Una donna potrebbe arrivare alla Casa Bianca. Sarebbe troppo ardito pensare a un ticket con una vicepresidente per Kamala Harris? Secondo molti commentatori sì: hanno paura che gli Stati Uniti non siano ancora pronti a una presidente, figuriamoci a una struttura di potere tutta di donne. Sta di fatto però che Harris non ha ancora scelto il suo vice; i nomi che circolano sono tutti di uomini (dal senatore dell’Arizona Mark Kelly al governatore della Pennsylvania Jon Shapiro) e la candidata in pectore ha ricevuto la documentazione necessaria per il processo di vetting, la valutazione dei candidati – e dei loro eventuali scheletri nell’armadio.
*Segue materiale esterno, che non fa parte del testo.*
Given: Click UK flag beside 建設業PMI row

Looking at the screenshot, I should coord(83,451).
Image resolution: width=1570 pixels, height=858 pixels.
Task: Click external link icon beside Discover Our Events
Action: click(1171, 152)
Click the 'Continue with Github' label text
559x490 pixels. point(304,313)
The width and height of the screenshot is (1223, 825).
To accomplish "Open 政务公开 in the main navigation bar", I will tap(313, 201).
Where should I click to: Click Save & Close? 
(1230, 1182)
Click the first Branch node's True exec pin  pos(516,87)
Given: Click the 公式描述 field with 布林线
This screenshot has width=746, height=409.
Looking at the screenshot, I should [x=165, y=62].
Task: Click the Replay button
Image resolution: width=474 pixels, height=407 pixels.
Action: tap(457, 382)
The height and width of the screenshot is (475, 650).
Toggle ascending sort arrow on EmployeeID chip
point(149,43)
Ma Gretchen Whitmer, governatrice del Michigan, la pensa diversamente. “Certo che l’America può avere due donne nel ticket. Abbiamo avuto due uomini dall’alba dei tempi” ha osservato durante un incontro elettorale a Durham, in New Hampshire, dove stava facendo campagna per Harris. “Abbiamo avuto grandissime donne governatrici in molti Stati. Le donne sanno fare le cose, e due donne sono meglio di una”. La cosa non la riguarda direttamente, ha aggiunto: “ho detto chiaramente che intendo arrivare alla fine del mio mandato da governatrice e non vado da nessuna parte, posso essere un’alleata migliore in Michigan per una amministrazione Harris”.

Se non lei, chi, però? Whitmer era copresidente della campagna Biden e ora è copresidente della campagna Harris. L’annuncio che Joe Biden si ritirava dalla corsa per la Casa Bianca è giunto “come una sorpresa totale”, ha assicurato.
“Ma è stata la decisione giusta. Kamala Harris è stata il suo numero due per quattro anni: se Biden si ritira nessuno dovrebbe stupirsi che sia lei a sostituirlo” ha detto.
Il clima in campo democratico è di entusiastica esultanza e rinnovata speranza in questi giorni, fra le donazioni record, i sondaggi che segnalano il recupero di Harris sull’avversario Donald Trump, gli endorsement piovuti come una danza ben orchestrata da pezzi grossi del partito come Nancy Pelosi e infine Barack Obama, il coinvolgimento dei giovani democratici, ma più di tutto il viso raggiante e l’oratoria ritrovata, incisiva della vicepresidente con i suoi attacchi diretti a Trump.
Quasi quattromila delegati si riuniranno in agosto a Chicago per la Convention democratica che incoronerà Harris. Il nome del vicepresidente però verosimilmente arriverà prima.

La scelta del vicepresidente è un momento delicato. Barack Obama nel 2008, in corsa per diventare, come poi fu, il primo presidente nero, scelse Joe Biden perché era un politico di lungo corso, esperto, bianco e presumibilmente rassicurante. Alla stessa stregua, Kamala Harris dovrebbe scegliere qualcuno che le faccia da contraltare: bianco, uomo, in grado di ammiccare agli elettori centristi.
Se una cosa gli Stati Uniti hanno dimostrato più e più volte, però, anche con l’elezione di Barack Obama e persino con quella di Donald Trump nel 2016, è la capacità di sognare in grande: mai sottovalutare il potere di una bella storia di successo per il pubblico americano. D’altra parte, quando si tratta di sognare con le donne protagoniste, il meccanismo si inceppa ancora. Lo sa bene Hillary Clinton, sconfitta da Obama nelle primarie democratiche del 2008, e da Trump nella corsa alla Casa Bianca nel 2016.